NVIDIA / NeMo

A scalable generative AI framework built for researchers and developers working on Large Language Models, Multimodal, and Speech AI (Automatic Speech Recognition and Text-to-Speech)
https://docs.nvidia.com/nemo-framework/user-guide/latest/overview.html
Apache License 2.0
11.84k stars 2.46k forks source link

Working with Citrinet-1024 #2289

Closed rose768 closed 3 years ago

rose768 commented 3 years ago

Hello, Thanks a lot for the powerful ASR toolkit. I am new to ASR. I recently started working with QuartzNet15*5 from this link: but I have long duration acoustic dataset so I saw Citrinet paper at this link and try to use Citrinet for speech recognition. I call Citrinet1024 model insted of quartznet like below: citrinet_model = nemo_asr.models.EncDecCTCModelBPE.from_pretrained(model_name="stt_en_citrinet_1024") but I could not find the config file of stt_en_citrinet_1024 from NEMO GitHub. It has just for 348 and 512 due to this link.

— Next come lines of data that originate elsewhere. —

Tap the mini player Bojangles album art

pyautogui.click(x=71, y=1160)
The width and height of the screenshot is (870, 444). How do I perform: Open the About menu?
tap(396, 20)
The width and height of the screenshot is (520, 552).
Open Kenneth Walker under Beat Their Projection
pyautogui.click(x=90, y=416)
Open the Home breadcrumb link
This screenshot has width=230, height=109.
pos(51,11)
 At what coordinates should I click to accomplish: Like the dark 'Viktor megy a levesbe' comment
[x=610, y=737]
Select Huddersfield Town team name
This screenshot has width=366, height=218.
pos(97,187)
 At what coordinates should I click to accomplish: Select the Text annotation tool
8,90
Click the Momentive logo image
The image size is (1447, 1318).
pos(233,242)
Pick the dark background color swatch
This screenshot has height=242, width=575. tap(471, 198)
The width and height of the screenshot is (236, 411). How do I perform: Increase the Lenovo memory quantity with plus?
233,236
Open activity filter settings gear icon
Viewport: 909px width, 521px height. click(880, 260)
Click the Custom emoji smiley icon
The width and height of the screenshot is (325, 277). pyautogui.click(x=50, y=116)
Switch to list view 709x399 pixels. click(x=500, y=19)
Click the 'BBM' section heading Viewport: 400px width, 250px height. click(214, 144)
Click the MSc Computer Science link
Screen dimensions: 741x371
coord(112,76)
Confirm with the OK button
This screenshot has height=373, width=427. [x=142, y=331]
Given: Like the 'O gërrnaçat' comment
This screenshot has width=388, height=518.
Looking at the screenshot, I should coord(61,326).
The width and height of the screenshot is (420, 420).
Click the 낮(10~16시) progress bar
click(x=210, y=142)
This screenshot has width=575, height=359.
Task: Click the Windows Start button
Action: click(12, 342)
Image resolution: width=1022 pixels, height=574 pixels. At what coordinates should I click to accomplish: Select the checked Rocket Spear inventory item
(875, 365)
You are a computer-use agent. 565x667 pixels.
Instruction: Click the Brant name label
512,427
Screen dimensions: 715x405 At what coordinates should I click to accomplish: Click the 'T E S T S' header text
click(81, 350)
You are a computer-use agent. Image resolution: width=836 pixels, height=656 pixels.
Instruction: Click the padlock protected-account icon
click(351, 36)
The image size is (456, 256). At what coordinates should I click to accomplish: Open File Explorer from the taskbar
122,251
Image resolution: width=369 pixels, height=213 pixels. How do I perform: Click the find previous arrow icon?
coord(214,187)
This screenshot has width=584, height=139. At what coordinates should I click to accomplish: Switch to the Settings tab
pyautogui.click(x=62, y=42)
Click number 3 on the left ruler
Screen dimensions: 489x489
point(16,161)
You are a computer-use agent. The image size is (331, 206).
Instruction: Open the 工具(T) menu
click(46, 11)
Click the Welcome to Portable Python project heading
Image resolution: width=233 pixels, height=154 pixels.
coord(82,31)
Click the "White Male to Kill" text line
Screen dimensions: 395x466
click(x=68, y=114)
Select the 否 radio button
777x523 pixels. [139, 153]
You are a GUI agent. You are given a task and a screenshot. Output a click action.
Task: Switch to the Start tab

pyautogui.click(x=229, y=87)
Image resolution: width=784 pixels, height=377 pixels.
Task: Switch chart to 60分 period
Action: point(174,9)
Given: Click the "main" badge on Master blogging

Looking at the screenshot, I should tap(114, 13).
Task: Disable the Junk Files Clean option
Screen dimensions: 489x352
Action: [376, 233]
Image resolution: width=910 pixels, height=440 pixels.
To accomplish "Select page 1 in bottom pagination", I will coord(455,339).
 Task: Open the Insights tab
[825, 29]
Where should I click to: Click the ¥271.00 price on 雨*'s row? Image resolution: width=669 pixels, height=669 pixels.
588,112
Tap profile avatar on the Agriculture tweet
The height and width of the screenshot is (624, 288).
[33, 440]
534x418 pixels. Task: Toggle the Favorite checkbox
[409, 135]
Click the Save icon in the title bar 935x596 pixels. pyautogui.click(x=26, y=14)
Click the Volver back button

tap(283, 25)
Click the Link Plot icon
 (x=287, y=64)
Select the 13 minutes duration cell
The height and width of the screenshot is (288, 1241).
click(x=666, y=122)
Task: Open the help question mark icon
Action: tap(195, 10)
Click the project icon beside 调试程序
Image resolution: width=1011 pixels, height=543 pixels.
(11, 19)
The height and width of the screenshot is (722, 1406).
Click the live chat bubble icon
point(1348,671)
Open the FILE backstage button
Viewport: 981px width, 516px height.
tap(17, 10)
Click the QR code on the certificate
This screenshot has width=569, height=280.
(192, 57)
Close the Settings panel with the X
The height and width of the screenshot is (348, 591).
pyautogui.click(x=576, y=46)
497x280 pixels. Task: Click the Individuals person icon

Would you please explain me: 1) What do the filters do in each block of convolution layer in Citrinet? for instance Citrinet1024. what is the benefit of more filters? 2) How does Citrinet work and why it uses from tokenization? 2) How should I use citrinet1024 (implementation) and how to set parameters in the config file of Citrinet1024?

Environment overview

Environment location: Google Colab

Method of NeMo install: !pip install nemo_toolkit[asr]

NeMo version: 1.0.0

Learning Rate: 1e-3

Environment details

OS version : "Ubuntu20.04.3 LTS" PyTorch version : "1.7.1"

titu1994 commented 3 years ago

Do you wish to train Citrinet 1024 from scratch ? Or simply fine tune?

During training, it is not possible to have samples longer than 16-20 seconds per sample, no matter the model. It is only during inference that you would be able to pass much longer audio samples.

The config for 1024 is not shared since it's describes in the paper, the only thing which would need to be changed is the number of filters in the 512 config provided and change dropout to 0.1. I can share one in this thread just for clarity if needed.

To answer your questions -

1) Filters in CNN scales the width of the model - effectively increasing the capacity of the model due to increase in number of parameters. We see significantly improved wer (roughly 4-6%) when moving from 256 filters to 1024.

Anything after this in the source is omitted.